For 2 days I have been going insane over something very simple. All I am trying to do is to transform a parent matrix, and transform its child-matrices inversely, so that the child matrices keep their global transform. First I tried simply applying the localised ("internalised") inverse transform-change. It's a per-frame operation and there was always a gradual shifting away from the global position of child-object/matrices. No matter how much I experimented with the orders of rotation/translation, I couldn't get it right. The rotation part looks good and stable, but the translation always shifts away.
So I finally gave up and wanted to try something less prone to easily overlooked "inaccuracies": every frame I compute the last global position (since rotation is working, I only need the translation, I guess) by transforming the child-position with last frame's parent-transform. Then I inverse-transform this global position with the updated (this frame's) parent-transform, to re-localize the global position to the new transform. This is about as simple as it gets, and should be completely independent from any "localizing velocity issues".

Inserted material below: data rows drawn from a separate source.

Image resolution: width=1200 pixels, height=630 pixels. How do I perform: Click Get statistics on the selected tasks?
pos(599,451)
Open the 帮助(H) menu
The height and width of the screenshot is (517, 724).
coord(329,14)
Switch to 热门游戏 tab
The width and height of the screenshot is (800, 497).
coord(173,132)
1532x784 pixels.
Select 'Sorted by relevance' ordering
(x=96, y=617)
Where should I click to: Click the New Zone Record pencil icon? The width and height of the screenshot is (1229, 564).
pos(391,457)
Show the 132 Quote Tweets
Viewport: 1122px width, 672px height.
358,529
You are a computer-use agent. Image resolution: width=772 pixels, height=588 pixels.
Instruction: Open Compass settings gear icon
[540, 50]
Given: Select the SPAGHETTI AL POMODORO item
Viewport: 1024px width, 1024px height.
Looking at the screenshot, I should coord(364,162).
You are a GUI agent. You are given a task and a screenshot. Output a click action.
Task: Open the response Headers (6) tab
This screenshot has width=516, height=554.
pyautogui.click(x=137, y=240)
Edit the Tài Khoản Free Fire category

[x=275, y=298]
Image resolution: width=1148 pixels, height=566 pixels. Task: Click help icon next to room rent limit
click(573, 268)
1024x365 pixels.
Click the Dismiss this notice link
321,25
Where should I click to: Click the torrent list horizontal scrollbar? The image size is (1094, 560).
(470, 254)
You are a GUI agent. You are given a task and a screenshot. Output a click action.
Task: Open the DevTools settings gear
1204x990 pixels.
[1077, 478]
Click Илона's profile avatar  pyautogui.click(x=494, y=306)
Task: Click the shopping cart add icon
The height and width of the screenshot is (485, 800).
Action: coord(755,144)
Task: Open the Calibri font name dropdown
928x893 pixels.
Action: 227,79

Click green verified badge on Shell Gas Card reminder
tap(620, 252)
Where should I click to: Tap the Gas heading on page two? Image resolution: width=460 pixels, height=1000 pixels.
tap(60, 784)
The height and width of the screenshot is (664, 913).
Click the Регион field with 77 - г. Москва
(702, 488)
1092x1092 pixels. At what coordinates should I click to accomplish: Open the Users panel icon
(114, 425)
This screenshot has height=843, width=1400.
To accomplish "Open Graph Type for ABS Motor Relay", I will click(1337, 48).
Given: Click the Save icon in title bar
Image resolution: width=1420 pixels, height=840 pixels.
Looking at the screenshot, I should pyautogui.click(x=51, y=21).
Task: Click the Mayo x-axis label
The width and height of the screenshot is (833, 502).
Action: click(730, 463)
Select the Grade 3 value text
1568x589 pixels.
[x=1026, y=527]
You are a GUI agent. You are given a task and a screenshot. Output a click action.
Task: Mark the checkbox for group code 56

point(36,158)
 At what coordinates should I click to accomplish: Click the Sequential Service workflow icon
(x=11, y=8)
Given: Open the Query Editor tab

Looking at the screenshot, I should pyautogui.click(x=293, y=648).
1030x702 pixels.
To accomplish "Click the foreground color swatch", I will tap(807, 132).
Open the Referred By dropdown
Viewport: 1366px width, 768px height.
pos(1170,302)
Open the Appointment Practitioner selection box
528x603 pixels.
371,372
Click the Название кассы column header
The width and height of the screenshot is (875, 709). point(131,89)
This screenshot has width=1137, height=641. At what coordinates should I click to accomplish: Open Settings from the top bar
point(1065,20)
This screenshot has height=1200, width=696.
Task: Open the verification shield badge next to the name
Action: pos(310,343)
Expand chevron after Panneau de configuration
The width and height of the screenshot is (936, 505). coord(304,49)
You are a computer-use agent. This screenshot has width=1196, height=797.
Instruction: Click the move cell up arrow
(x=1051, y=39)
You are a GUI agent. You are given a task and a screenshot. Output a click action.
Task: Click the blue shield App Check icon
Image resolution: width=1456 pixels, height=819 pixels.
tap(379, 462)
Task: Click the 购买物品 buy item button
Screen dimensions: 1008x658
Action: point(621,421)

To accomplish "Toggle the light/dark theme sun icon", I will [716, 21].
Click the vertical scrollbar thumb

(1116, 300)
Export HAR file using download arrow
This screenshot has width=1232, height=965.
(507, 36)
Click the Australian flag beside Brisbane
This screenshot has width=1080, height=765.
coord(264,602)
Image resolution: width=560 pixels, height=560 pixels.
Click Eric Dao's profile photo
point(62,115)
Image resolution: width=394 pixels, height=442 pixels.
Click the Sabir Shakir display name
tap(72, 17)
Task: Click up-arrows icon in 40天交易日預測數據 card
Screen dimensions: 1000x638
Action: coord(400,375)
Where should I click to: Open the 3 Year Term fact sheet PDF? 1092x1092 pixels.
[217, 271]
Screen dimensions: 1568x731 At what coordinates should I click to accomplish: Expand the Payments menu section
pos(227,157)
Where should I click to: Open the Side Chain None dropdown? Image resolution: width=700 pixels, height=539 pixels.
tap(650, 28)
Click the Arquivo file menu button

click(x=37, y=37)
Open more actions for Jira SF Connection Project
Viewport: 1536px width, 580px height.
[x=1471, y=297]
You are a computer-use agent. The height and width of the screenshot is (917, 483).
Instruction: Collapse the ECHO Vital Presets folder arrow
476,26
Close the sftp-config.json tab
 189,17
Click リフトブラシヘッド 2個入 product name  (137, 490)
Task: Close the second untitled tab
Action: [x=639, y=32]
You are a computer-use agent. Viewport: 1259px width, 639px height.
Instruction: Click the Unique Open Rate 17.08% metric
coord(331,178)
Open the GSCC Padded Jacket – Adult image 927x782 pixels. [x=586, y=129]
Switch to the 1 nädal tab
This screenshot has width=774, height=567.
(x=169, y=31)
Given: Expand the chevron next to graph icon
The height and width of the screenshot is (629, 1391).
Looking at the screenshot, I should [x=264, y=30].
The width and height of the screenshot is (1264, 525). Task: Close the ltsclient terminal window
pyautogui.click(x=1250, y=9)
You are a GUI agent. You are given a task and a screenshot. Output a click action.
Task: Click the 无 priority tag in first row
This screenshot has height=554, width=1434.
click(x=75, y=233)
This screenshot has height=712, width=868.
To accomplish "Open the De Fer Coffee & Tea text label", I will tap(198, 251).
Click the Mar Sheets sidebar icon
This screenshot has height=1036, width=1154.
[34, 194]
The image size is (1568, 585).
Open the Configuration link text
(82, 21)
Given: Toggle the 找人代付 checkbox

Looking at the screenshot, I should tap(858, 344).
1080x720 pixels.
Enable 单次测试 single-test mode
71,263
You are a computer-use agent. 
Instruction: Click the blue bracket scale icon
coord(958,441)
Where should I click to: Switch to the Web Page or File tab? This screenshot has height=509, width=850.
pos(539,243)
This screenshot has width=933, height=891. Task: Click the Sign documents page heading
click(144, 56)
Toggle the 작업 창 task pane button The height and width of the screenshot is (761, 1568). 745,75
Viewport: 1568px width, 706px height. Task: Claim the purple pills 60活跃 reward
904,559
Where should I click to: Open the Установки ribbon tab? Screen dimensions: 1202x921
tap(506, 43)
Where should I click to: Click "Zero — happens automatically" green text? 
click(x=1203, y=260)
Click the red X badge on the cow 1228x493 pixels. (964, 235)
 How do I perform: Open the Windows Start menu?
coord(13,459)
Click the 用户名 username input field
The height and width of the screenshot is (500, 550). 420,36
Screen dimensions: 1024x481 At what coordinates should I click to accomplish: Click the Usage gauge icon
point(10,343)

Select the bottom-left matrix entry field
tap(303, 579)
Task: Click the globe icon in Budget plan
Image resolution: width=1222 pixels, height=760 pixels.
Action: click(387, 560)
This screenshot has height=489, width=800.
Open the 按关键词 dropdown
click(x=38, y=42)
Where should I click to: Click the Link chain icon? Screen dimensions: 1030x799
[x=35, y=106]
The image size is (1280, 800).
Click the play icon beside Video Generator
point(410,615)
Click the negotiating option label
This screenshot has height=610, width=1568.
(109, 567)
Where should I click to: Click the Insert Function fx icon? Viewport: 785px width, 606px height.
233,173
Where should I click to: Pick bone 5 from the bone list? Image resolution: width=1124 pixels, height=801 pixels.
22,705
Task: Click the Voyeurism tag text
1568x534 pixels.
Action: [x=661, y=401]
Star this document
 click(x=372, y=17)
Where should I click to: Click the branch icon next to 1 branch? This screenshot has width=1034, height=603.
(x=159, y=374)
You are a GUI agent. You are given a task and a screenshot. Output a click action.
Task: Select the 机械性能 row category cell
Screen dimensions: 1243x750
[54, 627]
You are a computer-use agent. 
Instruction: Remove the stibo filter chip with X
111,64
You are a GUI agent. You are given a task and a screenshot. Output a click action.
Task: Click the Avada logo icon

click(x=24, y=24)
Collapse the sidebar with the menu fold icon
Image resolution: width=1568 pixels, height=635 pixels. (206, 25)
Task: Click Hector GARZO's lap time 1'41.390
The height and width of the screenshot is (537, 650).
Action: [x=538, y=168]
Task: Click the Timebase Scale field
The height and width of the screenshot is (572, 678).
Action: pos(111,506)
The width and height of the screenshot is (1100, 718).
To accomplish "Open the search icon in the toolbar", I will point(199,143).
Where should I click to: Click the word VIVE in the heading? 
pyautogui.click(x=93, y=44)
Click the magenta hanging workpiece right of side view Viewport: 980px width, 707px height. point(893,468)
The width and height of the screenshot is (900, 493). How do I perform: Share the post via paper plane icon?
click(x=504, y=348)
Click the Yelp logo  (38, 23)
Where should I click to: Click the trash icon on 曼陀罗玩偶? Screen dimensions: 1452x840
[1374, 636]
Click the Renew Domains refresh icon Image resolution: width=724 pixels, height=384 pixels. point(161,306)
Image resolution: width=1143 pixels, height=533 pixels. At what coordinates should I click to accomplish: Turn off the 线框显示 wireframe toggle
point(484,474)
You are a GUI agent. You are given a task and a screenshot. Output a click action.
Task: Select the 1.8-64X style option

... and still my child matrices are drifting away from their global positions. I just don't get it. Am I missing something?
edit: when the parent is not moving/rotating at all, parent-transformation is constant over time, and I only say...
- vector globalPos = parentTrans.transform(localPos);
- vector newLocalPos = parentTrans.tranformInv(globalPos);
... I would expect to see the child positions move with the parent, like when leaving the local positions unchanged. But even now, I get a drift away from the parent-origin, increasing with distance, for every child-position. How do I localize a position to a transform, if not by inverse-transforming???
Leaving the positions alone produces no drift, applying the 2 lines above does. Wth??? This can't be rounding errors. The shifting is much too systematic and smooth for that.